Giornale di Brescia, 16 gennaio 2003
Si parla oggi, forse troppo pessimisticamente, di “inverno ecumenico”, ed effettivamente l’unità visibile del mondo cristiano appare sempre lontana. Dopo i notevoli e irreversibili passi in avanti promossi dal Concilio, oggi le Chiese sembrano quasi chiedere una pausa di riflessione. La “diversità riconciliata” che è stata raggiunta – pensa qualcuno – non è già una base sufficiente per tante azioni in comune a pro di un’umanità bisognosa di Cristo, della sua misericordia, della sua pace?

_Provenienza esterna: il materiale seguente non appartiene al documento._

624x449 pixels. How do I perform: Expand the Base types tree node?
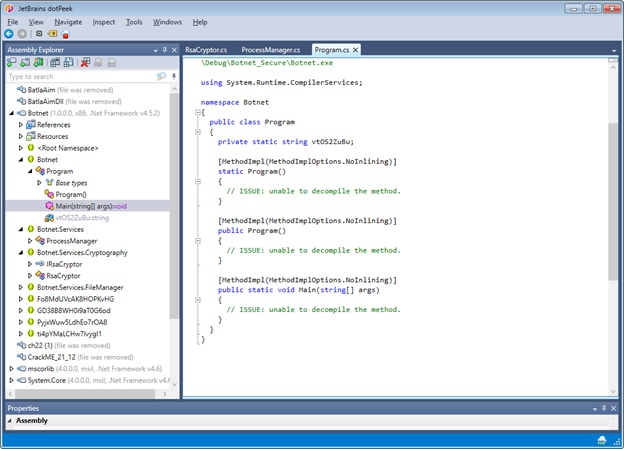click(39, 183)
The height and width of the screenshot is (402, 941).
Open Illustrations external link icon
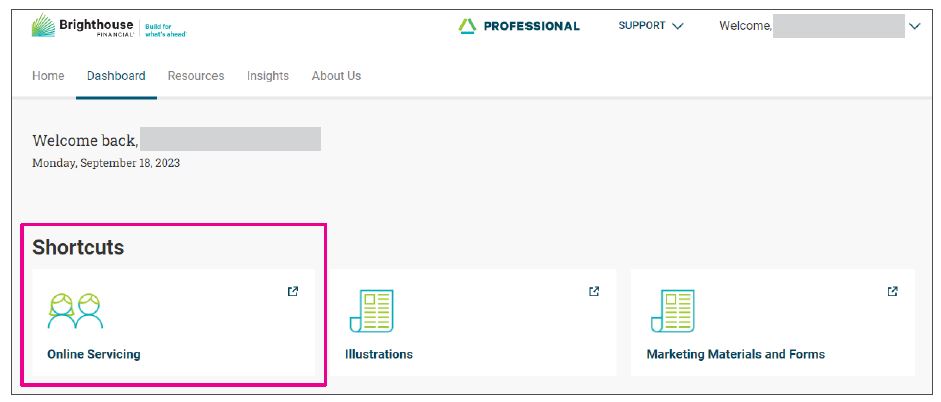[x=594, y=292]
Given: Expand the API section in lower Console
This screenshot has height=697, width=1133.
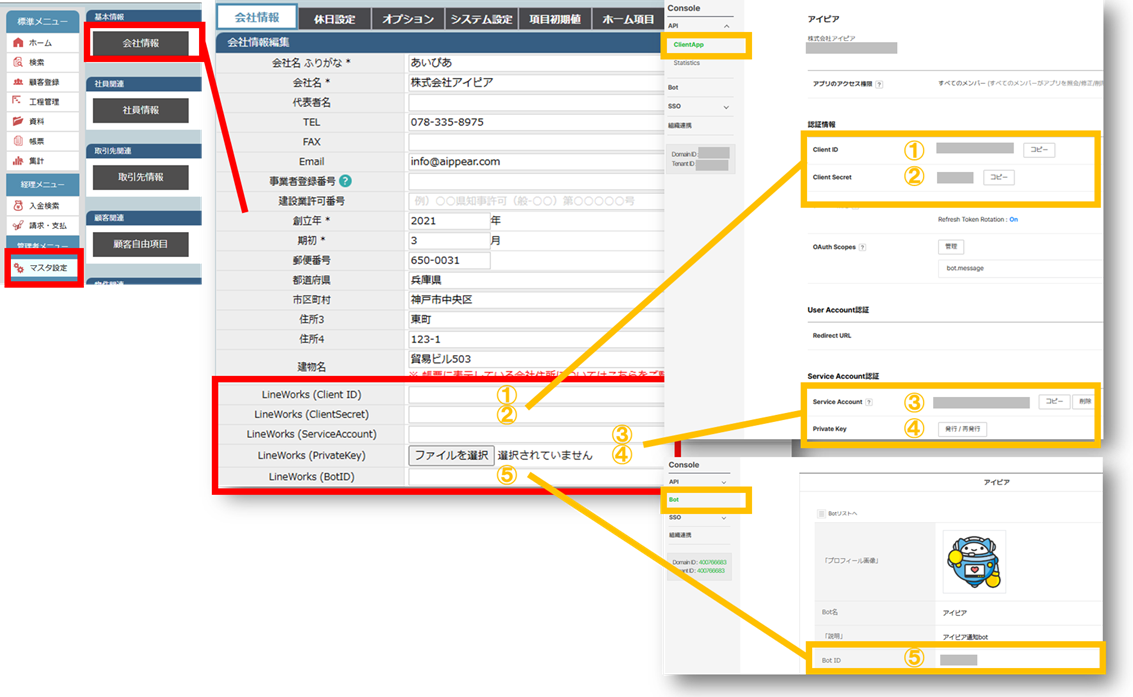Looking at the screenshot, I should [x=726, y=481].
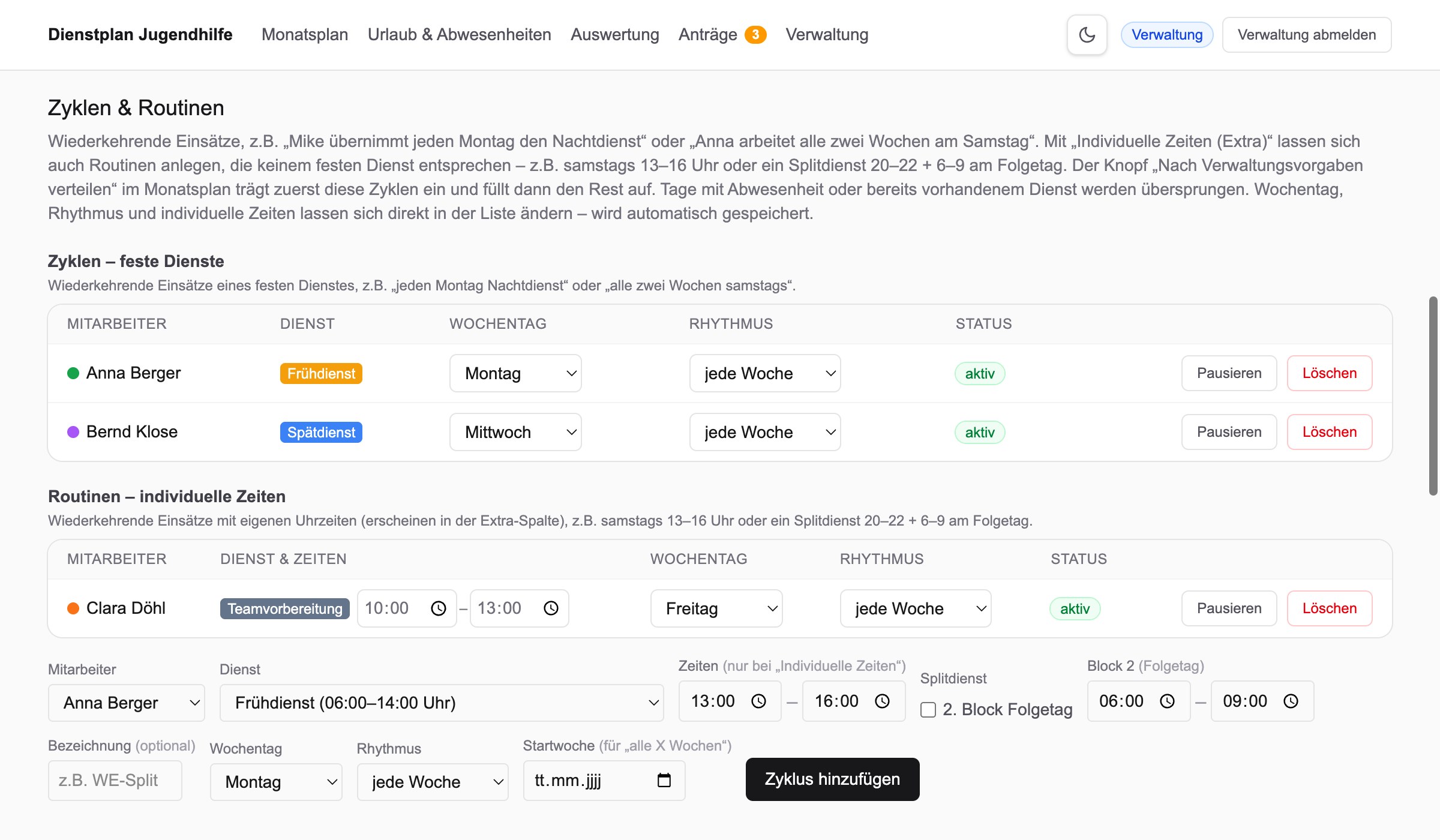Click the clock icon in the Zeiten 13:00 start field
Screen dimensions: 1440x840
758,701
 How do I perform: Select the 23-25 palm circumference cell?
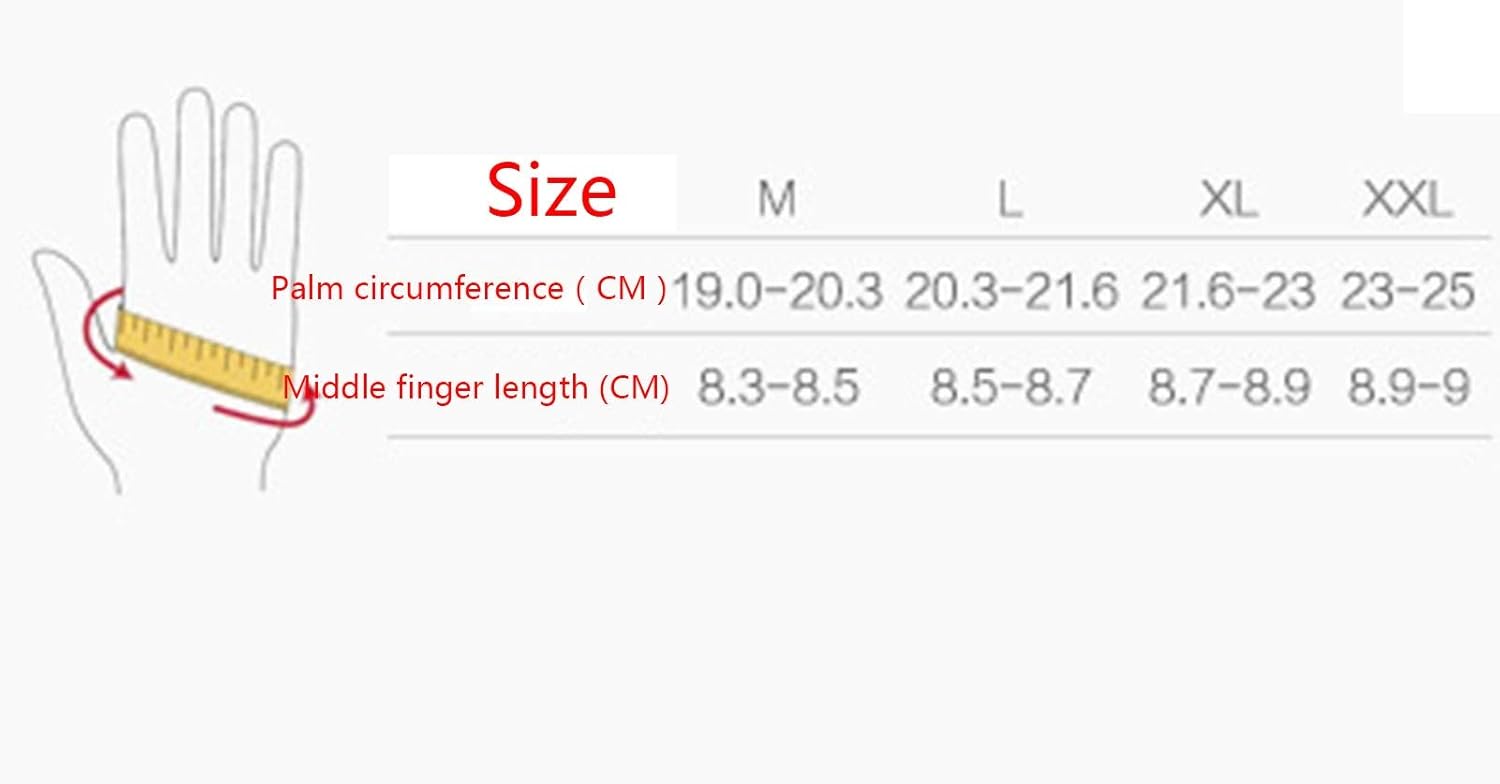pos(1408,291)
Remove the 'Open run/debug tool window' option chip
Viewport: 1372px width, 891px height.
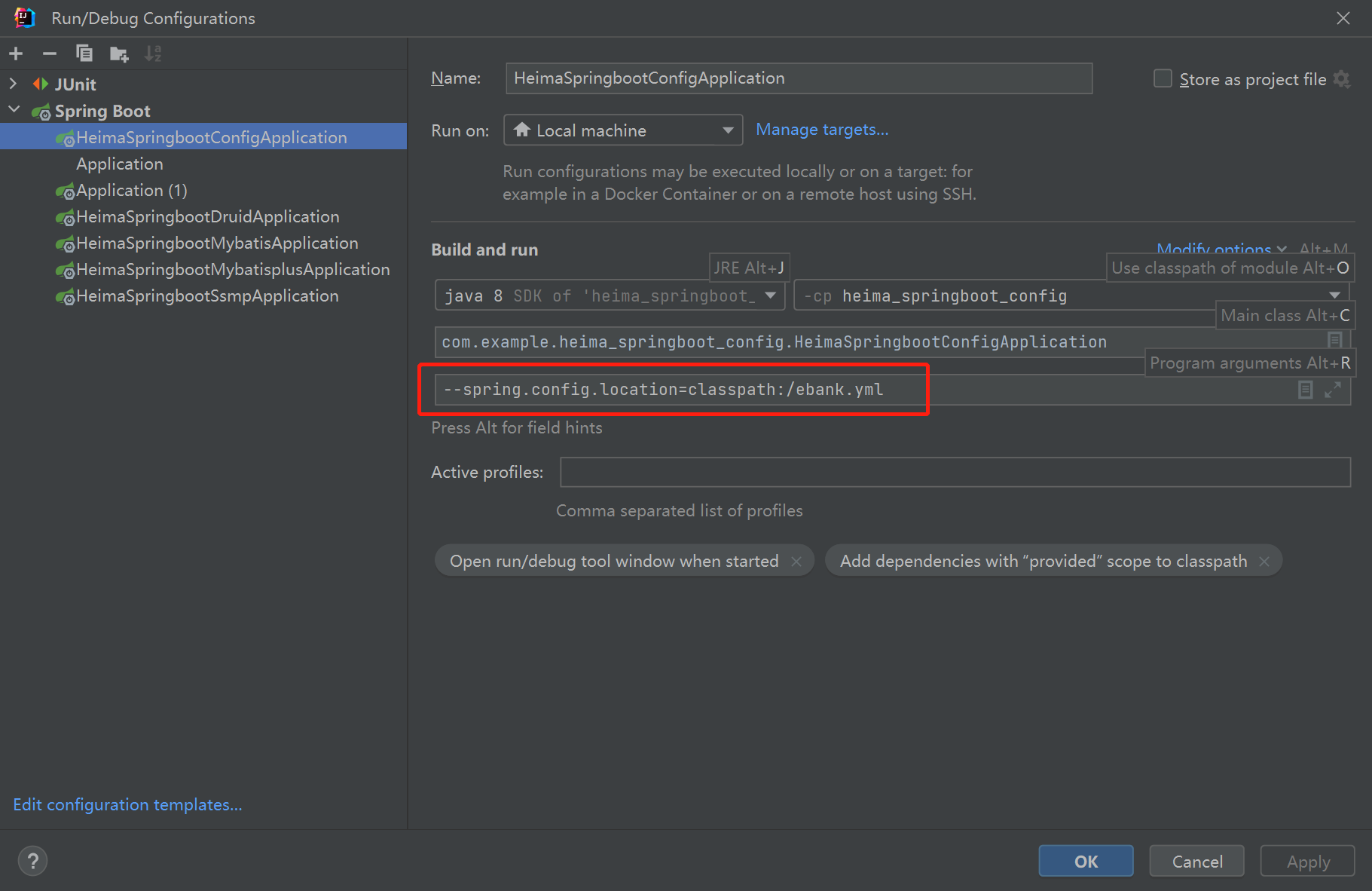796,562
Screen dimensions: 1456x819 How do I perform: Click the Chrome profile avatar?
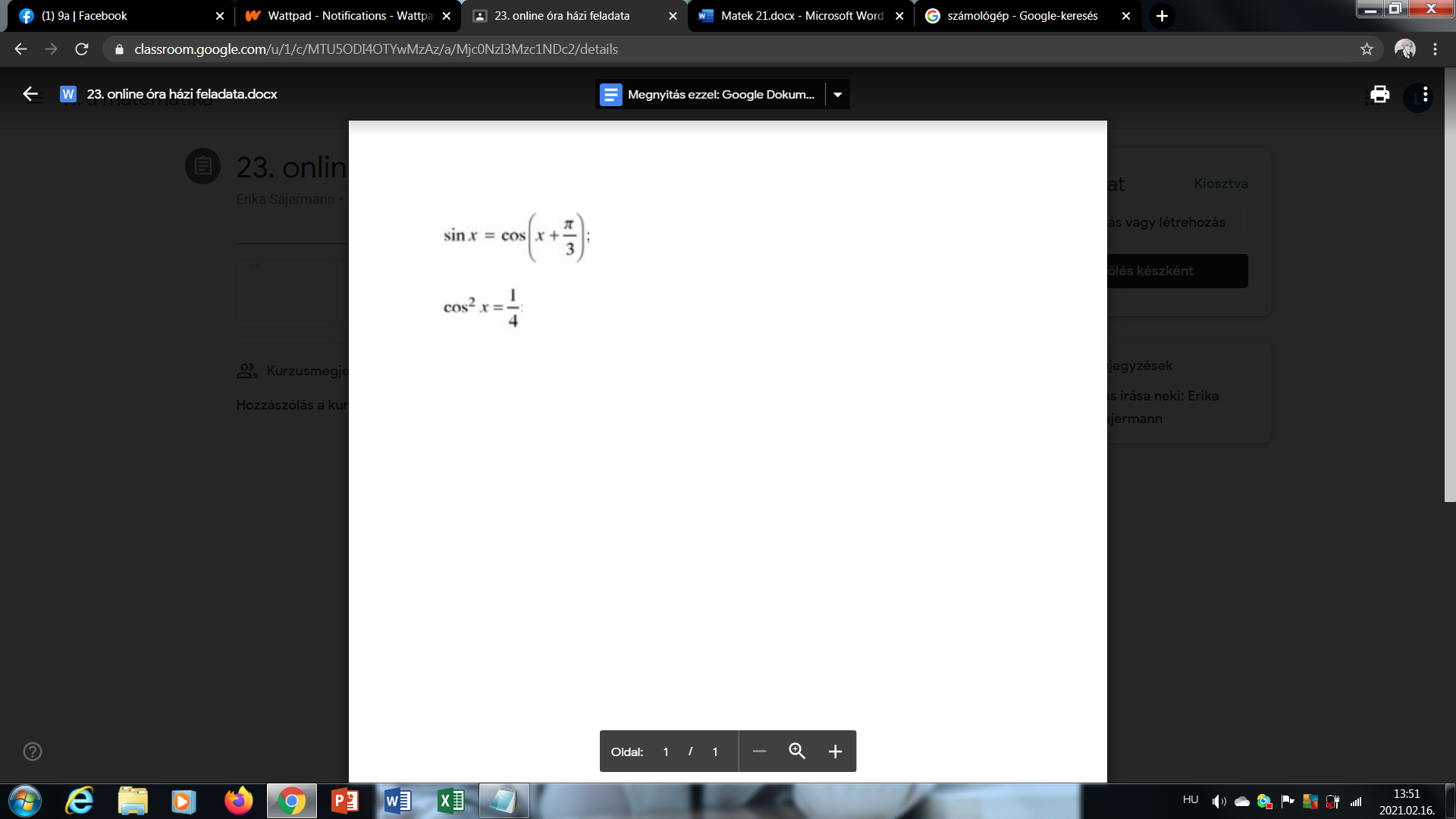[1405, 49]
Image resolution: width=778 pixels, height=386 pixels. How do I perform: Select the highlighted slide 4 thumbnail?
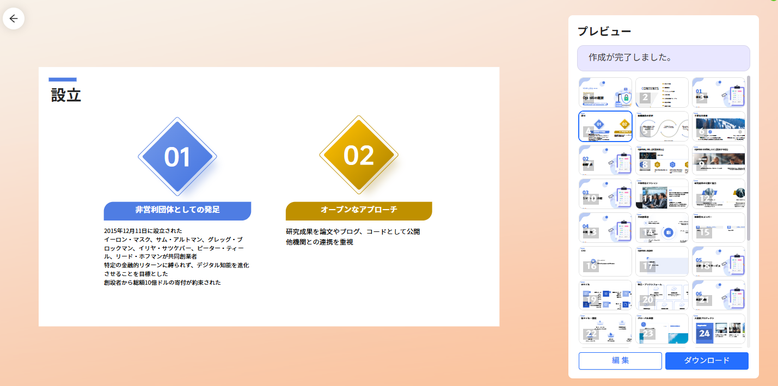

Chi però non rinuncia alla speranza forte dell’unità visibile pensa a una prossima coraggiosa ripresa del cammino ecumenico da parte delle Chiese e confessioni cristiane. Esse potrebbero adire a quelle “cose nuove” che, nel pieno rispetto del Vangelo di sempre, le avvicinerebbero ulteriormente all’unico Cristo e, di conseguenza, anche reciprocamente fra di loro.
In questa situazione di apparente stasi, il ricordo di taluni “momenti magici” vissuti dal movimento ecumenico potrebbe non essere sterile nostalgia, ma un “prendere la rincorsa” verso il futuro. Uno di questi momenti ci viene offerto da una pagina altamente suggestiva, conservata nel nostro archivio della “Pace”, nella quale il Vescovo padre Carlo Manziana rievoca quella “chiesa della deportazione” che era stata la sua a Dachau.
Fatto vescovo dal Papa bresciano Paolo VI e pertanto presente al Concilio, egli scrive: “L’incontro ecclesiale nel lager, fortuito per le menti umane ma non nel disegno della Provvidenza, ha abbozzato e anticipato il solenne incontro vaticano; un dialogo si è aperto, un’amicizia ha richiesto uno sviluppo di ulteriore intesa non solo nelle nazionalità, ma delle differenze di confessione, non per vago irenismo, ma in vista della totale verità nella pienezza della carità. La cappella di Dachau dove preti cattolici di tutta Europa insieme a ortodossi ed evangelici innalzavano unanimi la loro preghiera al Crocifisso, è stato l’umile simbolo di questa realtà eccezionale della preghiera di vescovi e osservatori che, unanimi, cercano, in San Pietro, quale sia la volontà del Signore…”.
“Eccezionale è lo spettacolo della basilica vaticana inondata da una moltitudine di pastori che, sia nella pittoresca varietà degli abiti orientali che nell’uniformità delle vesti latine, mantengono volti e fisionomie che denotano la loro origine… Mai la Chiesa potè esprimere così suggestivamente la sua cattolicità. Eppure ad alcuni superstiti la memoria ravviva la visione di una massa internazionale e interconfessionale di ecclesiastici in zebra o in abiti di fortuna che in Dachau soffrirono e pregarono insieme, sperarono e quasi profetarono nell’umiliazione quanto oggi avviene nello splendore della basilica vaticana”.
La deportazione come profezia ecumenica! Mette i brividi il pensiero dell’estrema umiliazione di tanti ammirevoli testimoni della libertà di Cristo! Sì, proprio dei fragili “vasi di terra (2 Cor 4,5) dovevano sentirsi quei poveri deportati nelle sadiche mani dei loro aguzzini. Essi, tuttavia, sapevano di custodire, per il futuro del mondo, un tesoro incommensurabile, il Cristo che li univa. Una riflessione e una domanda.
A Dachau c’erano da una parte cristiani cattolici, protestanti e ortodossi, che soffrivano e speravano insieme. Dall’altra, dei feroci despoti anch’essi, anagraficamente, cattolici, protestanti e ortodossi.
Ci chiediamo: da che parte era il Cristo? Dove stava, in realtà, davanti a Dio, la vera divisione dei cristiani?